An innovative aerodynamic optimization process aimed at mitigating wind impact on standalone tall buildings through shape modification was spearheaded. This robust procedure integrates a Computational Fluid Dynamics (CFD) solver for wind load analysis, a Genetic Algorithm (GA) for optimization, and an Artificial Neural Network (ANN) to pinpoint the building shape that offers optimal aerodynamic performance while adhering to specific architectural constraints to ensure the shape’s practicality. The method was applied to refine the design of tall building corners, as well as twisted and vented structures, and was expanded to enhance multiple objective functions by determining the “Pareto Front.” The optimization algorithm excels in identifying the global optimum, avoiding local extreme values, while the ANN efficiently captures complex variations in the objective function. Conducted at SWERL, this technique is adaptable for enhancing aerodynamic performance in various structures, including houses, bridges, and electricity transmission lines, and holds potential for non-structural applications in vehicles such as aircraft, cars, and motorcycles. 

A research project was conducted (and on-going) at SWERL to enhance the sustainability and resiliency of buildings and urban environments through advanced methodologies in Machine Learning, Digital Twinning, and Optimization. A Machine Learning framework, known as the Structural Wind Optimization Framework (SWOF), was developed to perform topology optimization of tall buildings subjected to wind load. Various surrogate models, including Deep Neural Networks, Support Vector Machines, and Convolutional Neural Networks, were examined to aid the Genetic Algorithm in identifying the optimal structural configuration. This process utilized finite element analysis for performance assessment and Computational Fluid Dynamics (CFD) for wind load evaluation.
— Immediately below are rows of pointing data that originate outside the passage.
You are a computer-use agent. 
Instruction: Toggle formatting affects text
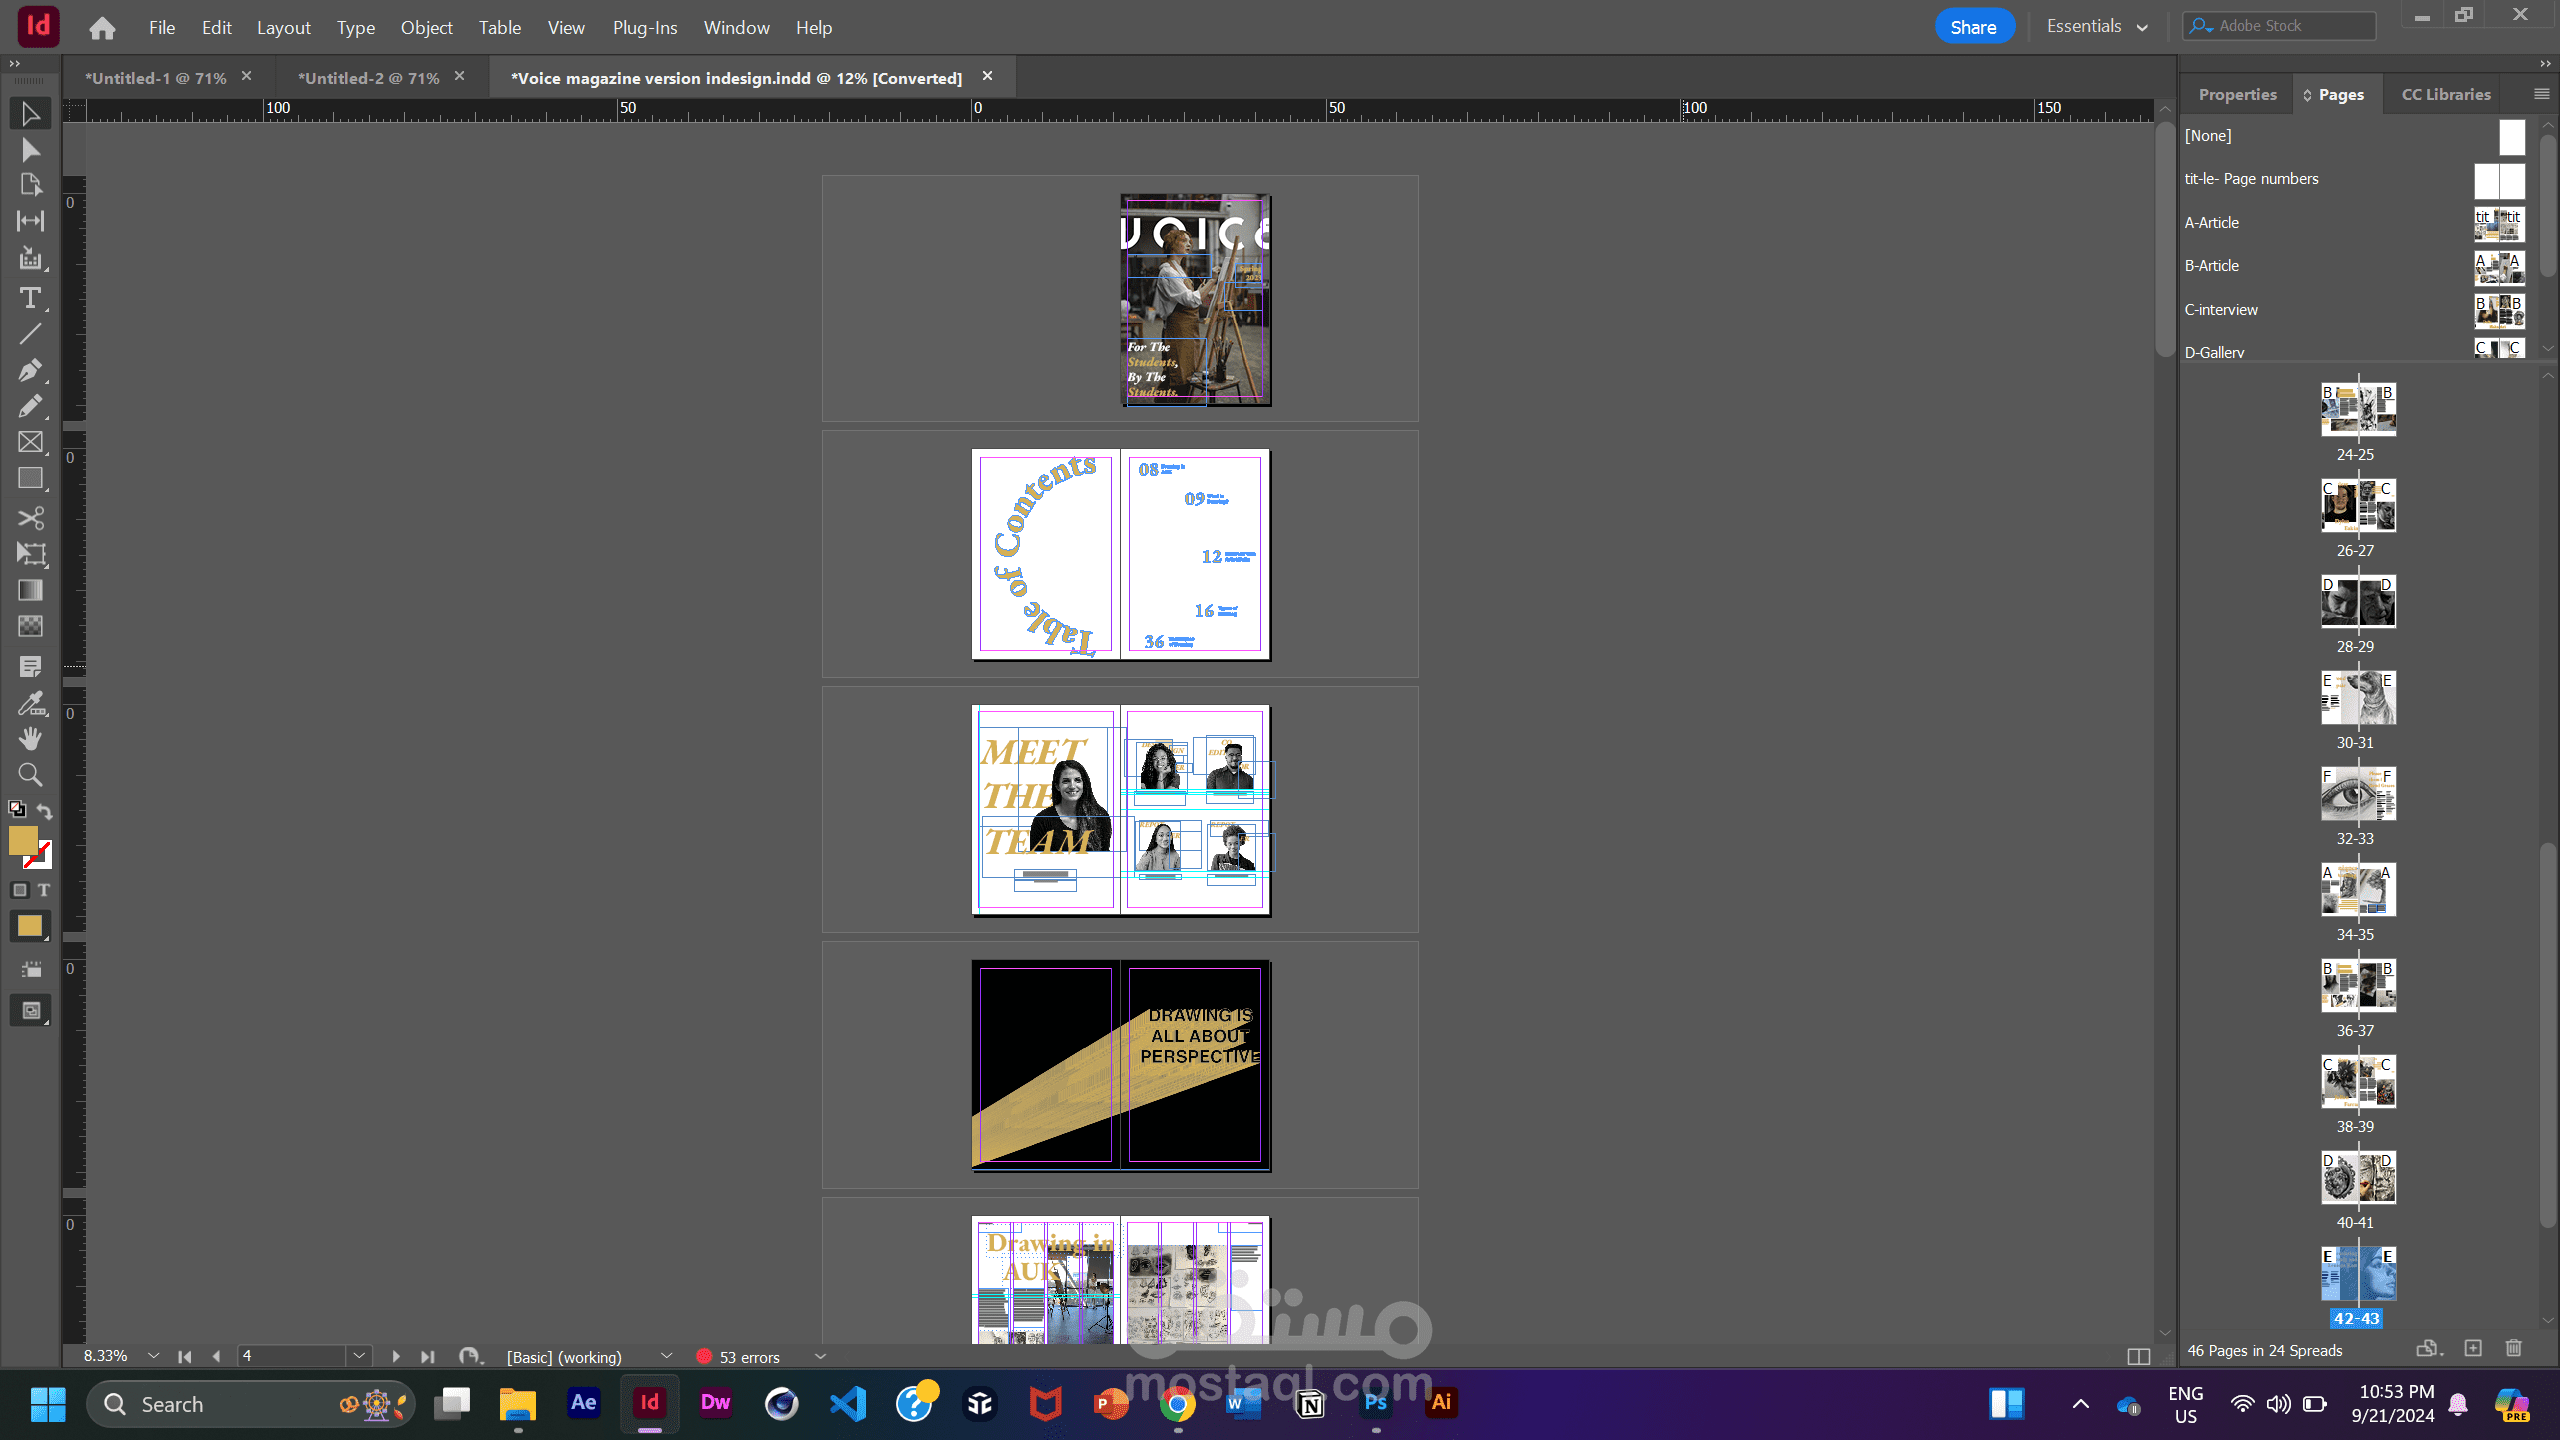pyautogui.click(x=44, y=890)
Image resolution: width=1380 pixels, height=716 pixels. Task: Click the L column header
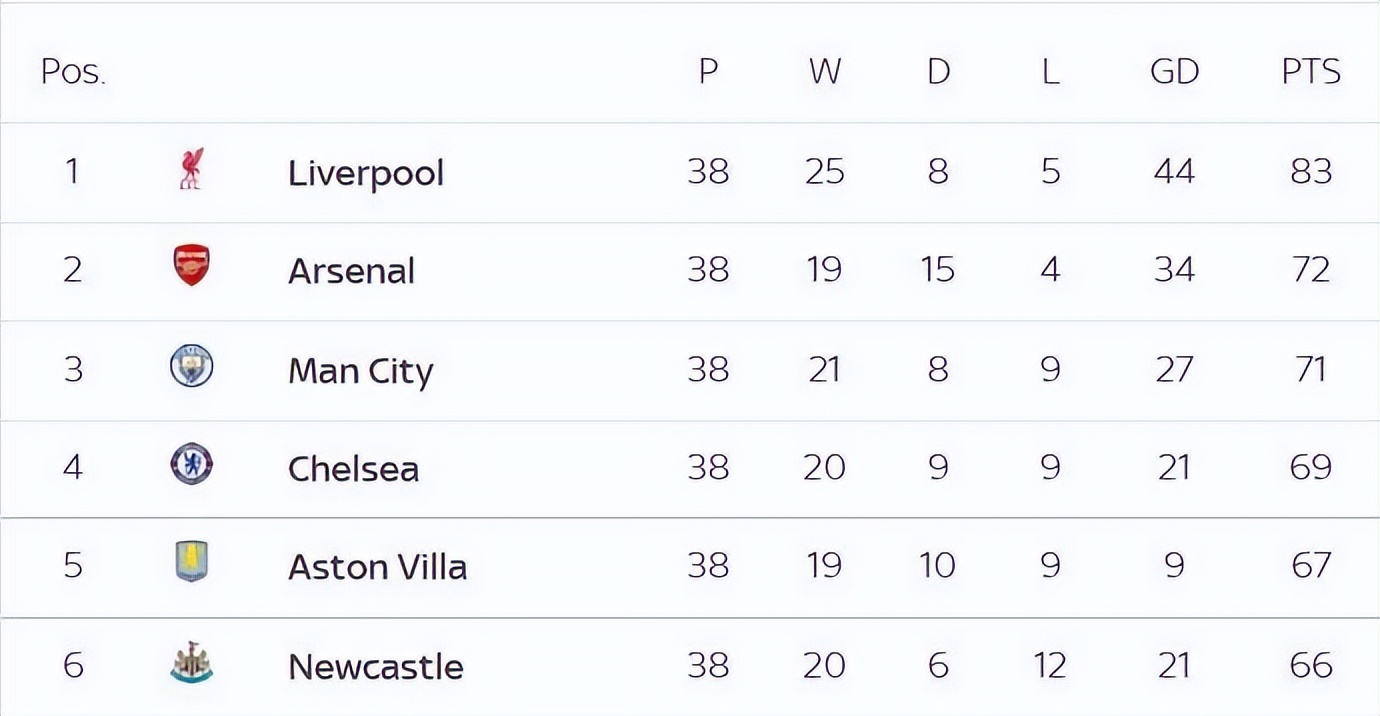click(x=1050, y=71)
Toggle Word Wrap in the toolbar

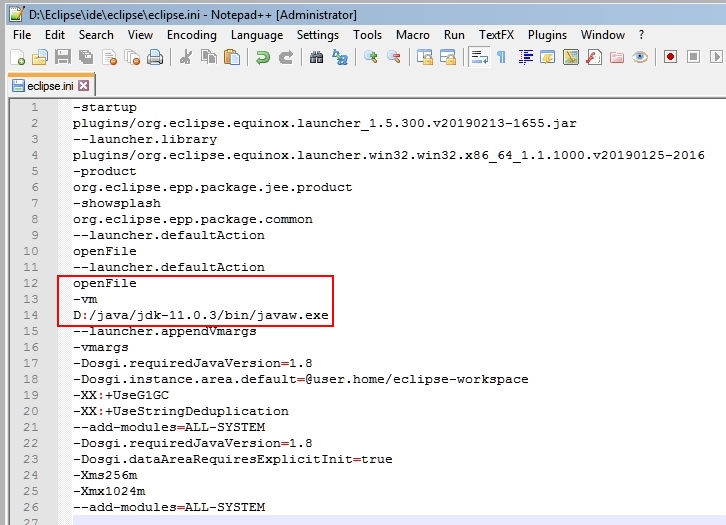pyautogui.click(x=479, y=58)
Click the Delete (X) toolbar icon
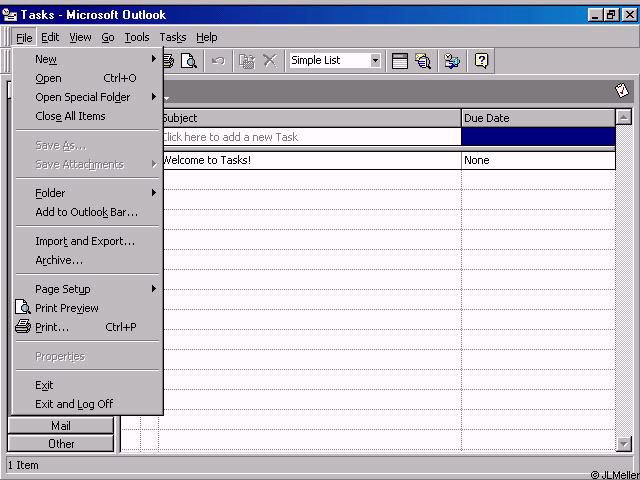The width and height of the screenshot is (640, 480). [269, 61]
One of the research directions at SWERL is dedicated towards focusing on understanding structural resilience against natural hazards by examining how structures behave under extreme conditions like colliding events and fire. The analysis of how tall buildings withstand wind-induced impacts, particularly the effects of pounding between structures in proximity, provided insights into the necessary gap distances and structural resilience to counteract such impacts. This research emphasized the use of Machine Learning (ML) to develop estimating analytical models for structural behaviors. Numerical methods were employed to investigate the consequences of water vessels colliding with electricity distribution lines, evaluating the resulting tension forces. Research was also conducted on evaluating structural deterioration resulting from fire exposure and exploring the potential for restoring structural capacity using Carbon Fiber Reinforced Polymer (CFRP). Another project delved into the resilience of reinforced concrete structures against progressive collapse triggered by seismic events, focusing on the capacity of surrounding slabs to preserve structural integrity through catenary action after the loss of a column. 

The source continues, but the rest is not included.